Glad to hear it is working better now - the build is a bit of a mystery of swiftpm I think - it should only rebuild what's needed between runs. Are there any differences on os/runtime environments between your tests when it failed vs now?
Should try to nail down the related swiftpm bug probably - maybe this can help track down some more info.
Not really no environment differences.
Maybe the fact that I'm using --disable-sandbox
helped? But I think I enabled using that sooner and it didn't work?
Can try that later to see if it's helping anything 🤔.
Perhaps - I haven't nailed down exactly when it rebuilds, just that it's way too often. Happy to hear results if your try it.
But maybe close this issue then and we can discuss the builds separately?
I mean we can even close this issue and keep talking 😛
@hassila I couldn't find out why SwiftPM is deciding to not totally build the benchmark target from the ground up.
Right now, majority of the times it won't re-build the whole target. But sometimes it does. Even with no code changes (e.g. rerunning the same GitHub Action can result in a different behavior... perhaps the .build cache was updated and caused the different behavior).
I did try removing --disable-sandbox
. No difference.
Though I feel like I only started getting those "most of the times uses cache but sometimes rebuilds the whole target" after I removed --disable-sandbox
?! not sure.
Yeah... thanks for trying - hope eventually figuring it out to try to fix root cause...
@hassila This "caching sometimes works and sometimes not" situation is flaky enough that I decided to not rely on it and just only do 1 check instead of running comparison, then reading result, then doing the check. Just reporting back about what we've (so far) end up doing.
This is also why I've filed this issue: https://github.com/ordo-one/package-benchmark/issues/288
@hassila interesting observation:
It's been a few days I've added -c release
to all swift package
calls and there hasn't been any double-builds 🤔.
I noticed the benchmarking package builds some stuff in release mode anyway to be able to reliably benchmark performance, so I thought maybe having both debug and release builds together goes too hard on SwiftPM.
I'll monitor for the next few days as well and see if the double-build happens again or not.
Also for the record, using -c release
did change the result of one of the two of our benchmarks from 310ms -> 290ms. Not sure why that should happen, might be a sign that we should use -c release
.
Hmm, that is weird - if that is correct, it would imply that building in debug somehow invalidates the release build - we're just calling into the SwiftPM API and ask for a release build (and all normal caching should happen...).
@hassila right ... this is definitely a bug somewhere ...
it would imply that building in debug somehow invalidates the release build
It would have been nice if it was that simple. The problem is it isn't consistent in invalidating the release build either. Or at least i haven't noticed the pattern.

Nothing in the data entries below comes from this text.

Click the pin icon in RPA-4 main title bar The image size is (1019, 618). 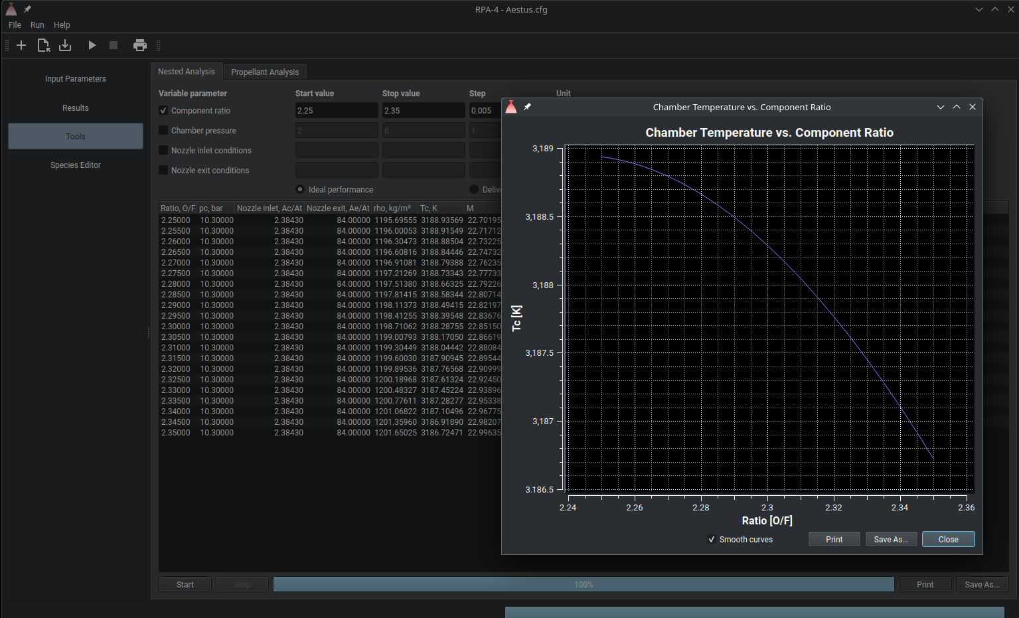click(x=27, y=9)
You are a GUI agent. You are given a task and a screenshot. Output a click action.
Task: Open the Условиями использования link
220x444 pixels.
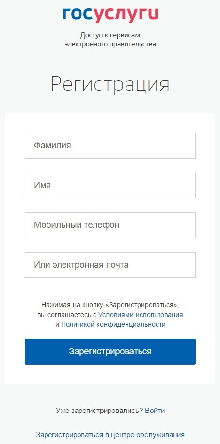click(x=141, y=315)
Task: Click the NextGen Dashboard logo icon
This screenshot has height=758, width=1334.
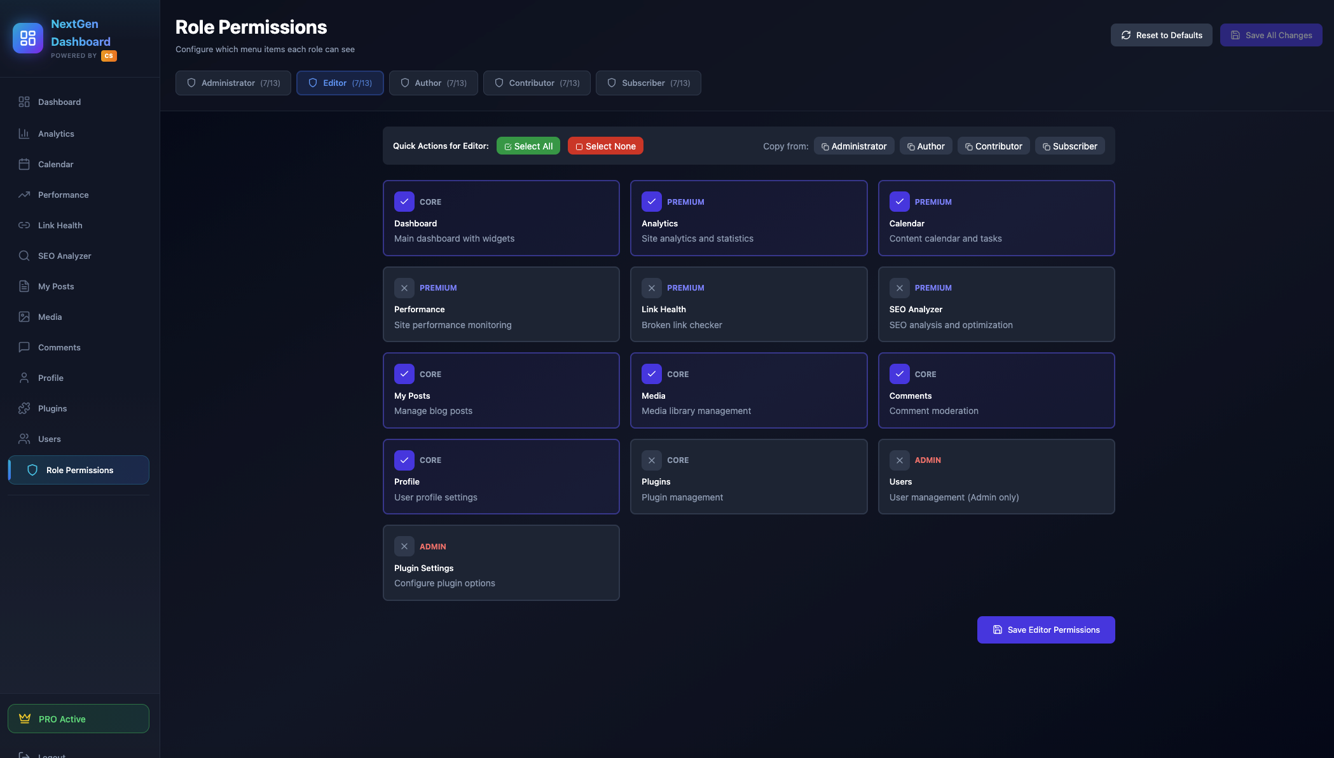Action: [28, 38]
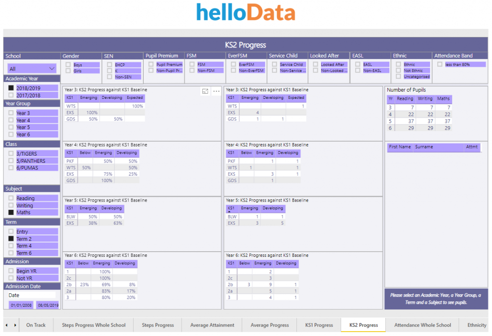The height and width of the screenshot is (336, 492).
Task: Go to the On Track page
Action: (x=36, y=325)
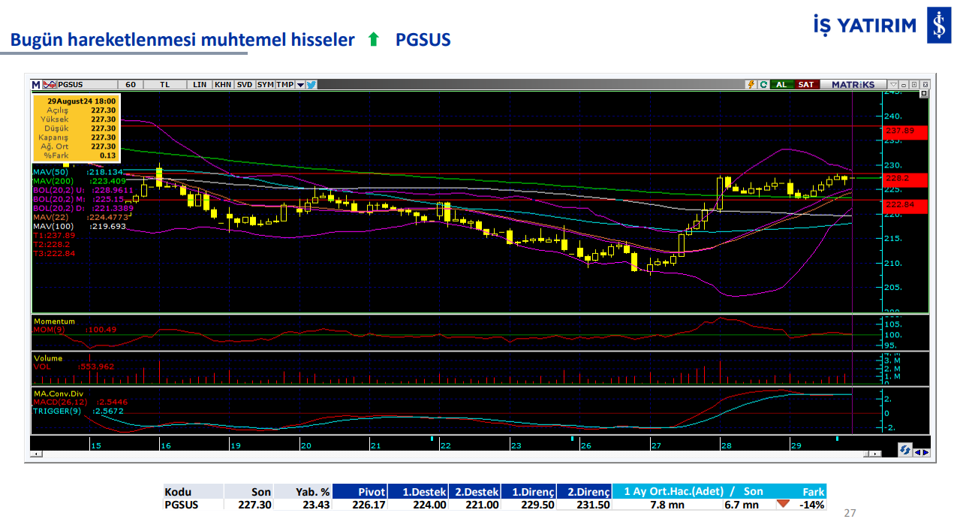Open dropdown arrow next to TMP

(300, 85)
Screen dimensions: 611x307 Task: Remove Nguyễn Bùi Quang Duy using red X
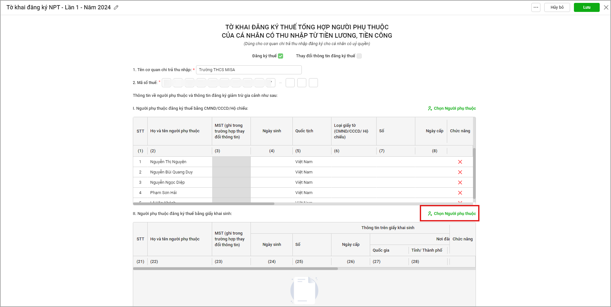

Just to confirm, -c release
is still working like I mentioned above, around 24h ago. I'll still monitor the situation.
benchmark baseline check
doesn't respect threshold-tolerances when checking already-acquired baseline which is on disk, against static thresholds.json
files. Apparently it's because the benchmarks are not loaded so the tool falls back to the strict threshold-tolerances.This makes our benchmarks fail even though we have less than 1% and 100ms of fluctuations.